§ PROBLEM
Lay out the material below as a Markdown table with the columns No. and Line, numbering each line in order and leaving out blank lines.

** Start **

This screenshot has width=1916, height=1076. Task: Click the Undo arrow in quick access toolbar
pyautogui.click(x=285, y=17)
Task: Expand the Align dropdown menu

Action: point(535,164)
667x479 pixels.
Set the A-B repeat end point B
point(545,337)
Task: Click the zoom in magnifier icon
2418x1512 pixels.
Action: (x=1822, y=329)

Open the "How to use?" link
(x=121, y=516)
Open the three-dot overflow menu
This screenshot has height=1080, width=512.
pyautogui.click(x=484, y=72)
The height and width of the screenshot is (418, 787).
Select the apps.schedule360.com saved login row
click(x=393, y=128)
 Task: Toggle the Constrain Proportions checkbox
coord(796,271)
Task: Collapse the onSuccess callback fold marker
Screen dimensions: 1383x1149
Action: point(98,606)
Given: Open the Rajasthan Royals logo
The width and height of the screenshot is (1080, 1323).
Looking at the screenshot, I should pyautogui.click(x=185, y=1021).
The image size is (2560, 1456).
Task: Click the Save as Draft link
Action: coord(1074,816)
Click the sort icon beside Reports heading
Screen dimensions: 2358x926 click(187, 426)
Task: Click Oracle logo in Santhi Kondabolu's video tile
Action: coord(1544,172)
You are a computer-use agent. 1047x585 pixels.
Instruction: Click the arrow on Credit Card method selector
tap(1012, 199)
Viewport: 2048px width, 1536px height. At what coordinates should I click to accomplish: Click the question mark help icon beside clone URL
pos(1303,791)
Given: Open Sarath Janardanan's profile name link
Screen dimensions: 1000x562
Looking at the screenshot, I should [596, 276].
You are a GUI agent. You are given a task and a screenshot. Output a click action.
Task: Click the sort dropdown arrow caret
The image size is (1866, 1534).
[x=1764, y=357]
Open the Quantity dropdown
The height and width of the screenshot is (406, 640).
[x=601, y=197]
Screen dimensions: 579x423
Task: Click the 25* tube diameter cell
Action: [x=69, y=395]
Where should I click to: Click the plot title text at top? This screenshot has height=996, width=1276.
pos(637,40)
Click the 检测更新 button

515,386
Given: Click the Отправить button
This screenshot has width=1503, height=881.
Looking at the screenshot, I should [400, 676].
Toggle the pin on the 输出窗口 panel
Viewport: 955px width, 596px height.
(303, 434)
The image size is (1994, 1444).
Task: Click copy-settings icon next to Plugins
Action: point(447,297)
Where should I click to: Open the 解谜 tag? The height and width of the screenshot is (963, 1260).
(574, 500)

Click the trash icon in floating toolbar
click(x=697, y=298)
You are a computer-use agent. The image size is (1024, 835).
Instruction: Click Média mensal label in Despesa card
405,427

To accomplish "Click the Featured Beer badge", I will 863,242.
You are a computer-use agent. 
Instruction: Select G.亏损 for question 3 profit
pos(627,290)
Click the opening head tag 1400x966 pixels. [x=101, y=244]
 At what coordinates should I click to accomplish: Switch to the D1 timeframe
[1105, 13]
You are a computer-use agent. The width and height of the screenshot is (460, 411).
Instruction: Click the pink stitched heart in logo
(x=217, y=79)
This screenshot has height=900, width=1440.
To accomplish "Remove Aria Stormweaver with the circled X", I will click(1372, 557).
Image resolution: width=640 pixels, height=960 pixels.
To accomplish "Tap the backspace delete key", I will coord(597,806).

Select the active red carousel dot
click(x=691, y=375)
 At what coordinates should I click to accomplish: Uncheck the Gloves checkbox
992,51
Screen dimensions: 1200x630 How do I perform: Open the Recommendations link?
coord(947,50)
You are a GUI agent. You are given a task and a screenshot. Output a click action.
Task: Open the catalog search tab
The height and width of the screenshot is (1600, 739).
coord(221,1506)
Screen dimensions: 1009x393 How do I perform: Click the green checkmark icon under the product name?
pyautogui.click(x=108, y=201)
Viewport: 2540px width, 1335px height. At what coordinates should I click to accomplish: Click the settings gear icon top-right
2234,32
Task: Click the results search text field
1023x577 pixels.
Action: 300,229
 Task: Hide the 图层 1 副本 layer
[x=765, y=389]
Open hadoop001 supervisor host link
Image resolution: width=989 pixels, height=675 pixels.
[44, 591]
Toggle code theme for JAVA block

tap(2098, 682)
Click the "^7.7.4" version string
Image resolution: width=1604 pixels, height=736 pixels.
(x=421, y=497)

** End **

§ COMPLETE RESPONSE
| No. | Line |
|---|---|
| 1 | This screenshot has width=1916, height=1076. Task: Click the Undo arrow in quick access toolbar |
| 2 | pyautogui.click(x=285, y=17) |
| 3 | Task: Expand the Align dropdown menu |
| 4 | Action: point(535,164) |
| 5 | 667x479 pixels. |
| 6 | Set the A-B repeat end point B |
| 7 | point(545,337) |
| 8 | Task: Click the zoom in magnifier icon |
| 9 | 2418x1512 pixels. |
| 10 | Action: (x=1822, y=329) |
| 11 | Open the "How to use?" link |
| 12 | (x=121, y=516) |
| 13 | Open the three-dot overflow menu |
| 14 | This screenshot has height=1080, width=512. |
| 15 | pyautogui.click(x=484, y=72) |
| 16 | The height and width of the screenshot is (418, 787). |
| 17 | Select the apps.schedule360.com saved login row |
| 18 | click(x=393, y=128) |
| 19 |  Task: Toggle the Constrain Proportions checkbox |
| 20 | coord(796,271) |
| 21 | Task: Collapse the onSuccess callback fold marker |
| 22 | Screen dimensions: 1383x1149 |
| 23 | Action: point(98,606) |
| 24 | Given: Open the Rajasthan Royals logo |
| 25 | The width and height of the screenshot is (1080, 1323). |
| 26 | Looking at the screenshot, I should pyautogui.click(x=185, y=1021). |
| 27 | The image size is (2560, 1456). |
| 28 | Task: Click the Save as Draft link |
| 29 | Action: coord(1074,816) |
| 30 | Click the sort icon beside Reports heading |
| 31 | Screen dimensions: 2358x926 click(187, 426) |
| 32 | Task: Click Oracle logo in Santhi Kondabolu's video tile |
| 33 | Action: coord(1544,172) |
| 34 | You are a computer-use agent. 1047x585 pixels. |
| 35 | Instruction: Click the arrow on Credit Card method selector |
| 36 | tap(1012, 199) |
| 37 | Viewport: 2048px width, 1536px height. At what coordinates should I click to accomplish: Click the question mark help icon beside clone URL |
| 38 | pos(1303,791) |
| 39 | Given: Open Sarath Janardanan's profile name link |
| 40 | Screen dimensions: 1000x562 |
| 41 | Looking at the screenshot, I should [596, 276]. |
| 42 | You are a GUI agent. You are given a task and a screenshot. Output a click action. |
| 43 | Task: Click the sort dropdown arrow caret |
| 44 | The image size is (1866, 1534). |
| 45 | [x=1764, y=357] |
| 46 | Open the Quantity dropdown |
| 47 | The height and width of the screenshot is (406, 640). |
| 48 | [x=601, y=197] |
| 49 | Screen dimensions: 579x423 |
| 50 | Task: Click the 25* tube diameter cell |
| 51 | Action: [x=69, y=395] |
| 52 | Where should I click to: Click the plot title text at top? This screenshot has height=996, width=1276. |
| 53 | pos(637,40) |
| 54 | Click the 检测更新 button |
| 55 | 515,386 |
| 56 | Given: Click the Отправить button |
| 57 | This screenshot has width=1503, height=881. |
| 58 | Looking at the screenshot, I should [400, 676]. |
| 59 | Toggle the pin on the 输出窗口 panel |
| 60 | Viewport: 955px width, 596px height. |
| 61 | (303, 434) |
| 62 | The image size is (1994, 1444). |
| 63 | Task: Click copy-settings icon next to Plugins |
| 64 | Action: point(447,297) |
| 65 | Where should I click to: Open the 解谜 tag? The height and width of the screenshot is (963, 1260). |
| 66 | (574, 500) |
| 67 | Click the trash icon in floating toolbar |
| 68 | click(x=697, y=298) |
| 69 | You are a computer-use agent. The image size is (1024, 835). |
| 70 | Instruction: Click Média mensal label in Despesa card |
| 71 | 405,427 |
| 72 | To accomplish "Click the Featured Beer badge", I will 863,242. |
| 73 | You are a computer-use agent.  |
| 74 | Instruction: Select G.亏损 for question 3 profit |
| 75 | pos(627,290) |
| 76 | Click the opening head tag 1400x966 pixels. [x=101, y=244] |
| 77 |  At what coordinates should I click to accomplish: Switch to the D1 timeframe |
| 78 | [1105, 13] |
| 79 | You are a computer-use agent. The width and height of the screenshot is (460, 411). |
| 80 | Instruction: Click the pink stitched heart in logo |
| 81 | (x=217, y=79) |
| 82 | This screenshot has height=900, width=1440. |
| 83 | To accomplish "Remove Aria Stormweaver with the circled X", I will click(1372, 557). |
| 84 | Image resolution: width=640 pixels, height=960 pixels. |
| 85 | To accomplish "Tap the backspace delete key", I will coord(597,806). |
| 86 | Select the active red carousel dot |
| 87 | click(x=691, y=375) |
| 88 |  At what coordinates should I click to accomplish: Uncheck the Gloves checkbox |
| 89 | 992,51 |
| 90 | Screen dimensions: 1200x630 How do I perform: Open the Recommendations link? |
| 91 | coord(947,50) |
| 92 | You are a GUI agent. You are given a task and a screenshot. Output a click action. |
| 93 | Task: Open the catalog search tab |
| 94 | The height and width of the screenshot is (1600, 739). |
| 95 | coord(221,1506) |
| 96 | Screen dimensions: 1009x393 How do I perform: Click the green checkmark icon under the product name? |
| 97 | pyautogui.click(x=108, y=201) |
| 98 | Viewport: 2540px width, 1335px height. At what coordinates should I click to accomplish: Click the settings gear icon top-right |
| 99 | 2234,32 |
| 100 | Task: Click the results search text field |
| 101 | 1023x577 pixels. |
| 102 | Action: 300,229 |
| 103 |  Task: Hide the 图层 1 副本 layer |
| 104 | [x=765, y=389] |
| 105 | Open hadoop001 supervisor host link |
| 106 | Image resolution: width=989 pixels, height=675 pixels. |
| 107 | [44, 591] |
| 108 | Toggle code theme for JAVA block |
| 109 | tap(2098, 682) |
| 110 | Click the "^7.7.4" version string |
| 111 | Image resolution: width=1604 pixels, height=736 pixels. |
| 112 | (x=421, y=497) |